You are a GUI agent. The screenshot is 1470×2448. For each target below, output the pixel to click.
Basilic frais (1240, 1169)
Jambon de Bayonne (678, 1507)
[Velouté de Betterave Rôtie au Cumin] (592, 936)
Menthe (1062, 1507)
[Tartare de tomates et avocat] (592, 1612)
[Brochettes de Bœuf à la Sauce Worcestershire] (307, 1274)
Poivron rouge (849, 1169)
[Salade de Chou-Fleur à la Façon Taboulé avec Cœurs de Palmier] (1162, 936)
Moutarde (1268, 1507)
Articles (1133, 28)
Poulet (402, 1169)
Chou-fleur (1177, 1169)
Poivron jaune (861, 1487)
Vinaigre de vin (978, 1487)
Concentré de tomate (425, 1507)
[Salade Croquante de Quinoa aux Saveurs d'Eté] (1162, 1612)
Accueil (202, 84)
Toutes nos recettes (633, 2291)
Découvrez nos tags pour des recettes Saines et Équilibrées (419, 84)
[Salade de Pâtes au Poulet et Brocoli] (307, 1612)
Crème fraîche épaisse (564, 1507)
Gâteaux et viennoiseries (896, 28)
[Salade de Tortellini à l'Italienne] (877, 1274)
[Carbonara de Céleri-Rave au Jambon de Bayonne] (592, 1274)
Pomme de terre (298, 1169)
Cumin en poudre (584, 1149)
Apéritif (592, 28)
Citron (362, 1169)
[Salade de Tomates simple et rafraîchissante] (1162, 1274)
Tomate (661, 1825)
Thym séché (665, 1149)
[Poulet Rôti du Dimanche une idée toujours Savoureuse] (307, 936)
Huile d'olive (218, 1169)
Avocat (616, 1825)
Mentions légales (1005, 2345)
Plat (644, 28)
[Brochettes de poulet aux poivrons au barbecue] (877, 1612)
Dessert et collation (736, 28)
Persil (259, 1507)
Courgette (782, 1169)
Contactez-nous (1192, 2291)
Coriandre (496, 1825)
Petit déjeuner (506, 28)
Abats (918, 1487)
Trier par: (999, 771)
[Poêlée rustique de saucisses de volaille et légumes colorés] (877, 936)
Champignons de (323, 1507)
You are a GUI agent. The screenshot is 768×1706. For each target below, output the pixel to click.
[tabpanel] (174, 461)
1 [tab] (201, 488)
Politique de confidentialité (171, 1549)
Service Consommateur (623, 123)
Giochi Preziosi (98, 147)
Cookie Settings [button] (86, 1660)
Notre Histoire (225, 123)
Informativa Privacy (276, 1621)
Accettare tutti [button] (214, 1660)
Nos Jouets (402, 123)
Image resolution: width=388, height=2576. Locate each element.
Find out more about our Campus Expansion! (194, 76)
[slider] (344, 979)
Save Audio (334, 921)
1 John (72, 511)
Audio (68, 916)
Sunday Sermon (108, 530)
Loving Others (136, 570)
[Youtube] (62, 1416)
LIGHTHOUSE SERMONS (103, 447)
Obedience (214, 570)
------------------------------------------------------------
• Assignment:
Please write out, exactly as they appear, the line that contains "Petit déjeuner (506, 28)" and every line after it up to the end of the entries above, and no others.

• Answer box:
Petit déjeuner (506, 28)
Abats (918, 1487)
Trier par: (999, 771)
[Poêlée rustique de saucisses de volaille et légumes colorés] (877, 936)
Champignons de (323, 1507)
You are a GUI agent. The screenshot is 768×1706. For each target below, output the pixel to click.
[tabpanel] (174, 461)
1 [tab] (201, 488)
Politique de confidentialité (171, 1549)
Service Consommateur (623, 123)
Giochi Preziosi (98, 147)
Cookie Settings [button] (86, 1660)
Notre Histoire (225, 123)
Informativa Privacy (276, 1621)
Accettare tutti [button] (214, 1660)
Nos Jouets (402, 123)
Image resolution: width=388, height=2576. Locate each element.
Find out more about our Campus Expansion! (194, 76)
[slider] (344, 979)
Save Audio (334, 921)
1 John (72, 511)
Audio (68, 916)
Sunday Sermon (108, 530)
Loving Others (136, 570)
[Youtube] (62, 1416)
LIGHTHOUSE SERMONS (103, 447)
Obedience (214, 570)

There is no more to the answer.